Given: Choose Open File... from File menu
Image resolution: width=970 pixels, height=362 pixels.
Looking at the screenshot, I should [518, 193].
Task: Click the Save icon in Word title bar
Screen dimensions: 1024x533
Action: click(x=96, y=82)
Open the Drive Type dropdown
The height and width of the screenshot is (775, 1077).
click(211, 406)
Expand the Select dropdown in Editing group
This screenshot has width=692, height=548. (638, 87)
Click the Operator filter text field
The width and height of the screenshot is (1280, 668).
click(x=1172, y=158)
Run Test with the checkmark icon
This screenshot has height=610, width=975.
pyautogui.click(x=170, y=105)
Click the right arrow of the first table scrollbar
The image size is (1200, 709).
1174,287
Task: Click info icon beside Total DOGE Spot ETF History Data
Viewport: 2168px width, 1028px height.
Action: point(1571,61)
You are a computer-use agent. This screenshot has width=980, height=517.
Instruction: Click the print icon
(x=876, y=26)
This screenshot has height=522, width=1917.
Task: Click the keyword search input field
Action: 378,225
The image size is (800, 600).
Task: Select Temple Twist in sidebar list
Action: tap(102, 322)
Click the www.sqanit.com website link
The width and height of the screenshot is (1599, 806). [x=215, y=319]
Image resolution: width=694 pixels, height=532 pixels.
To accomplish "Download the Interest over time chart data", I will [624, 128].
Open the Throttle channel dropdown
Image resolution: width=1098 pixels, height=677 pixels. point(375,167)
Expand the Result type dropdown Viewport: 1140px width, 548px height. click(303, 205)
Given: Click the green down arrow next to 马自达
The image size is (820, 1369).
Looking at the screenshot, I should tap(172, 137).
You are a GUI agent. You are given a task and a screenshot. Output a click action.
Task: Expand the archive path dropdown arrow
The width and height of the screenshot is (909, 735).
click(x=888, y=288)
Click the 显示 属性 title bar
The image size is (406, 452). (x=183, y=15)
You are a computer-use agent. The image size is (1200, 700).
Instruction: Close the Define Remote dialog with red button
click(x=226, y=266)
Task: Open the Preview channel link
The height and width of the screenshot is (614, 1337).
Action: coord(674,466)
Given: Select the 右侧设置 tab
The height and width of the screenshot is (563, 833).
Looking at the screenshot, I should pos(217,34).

*WORK INSTRUCTIONS*
There is one span to return: the line holding "Task: Open the Preview channel link" and every line after it through the end of the listing above; please give it exactly and add nothing.

*OUTPUT OF THE TASK*
Task: Open the Preview channel link
The height and width of the screenshot is (614, 1337).
Action: coord(674,466)
Given: Select the 右侧设置 tab
The height and width of the screenshot is (563, 833).
Looking at the screenshot, I should pos(217,34).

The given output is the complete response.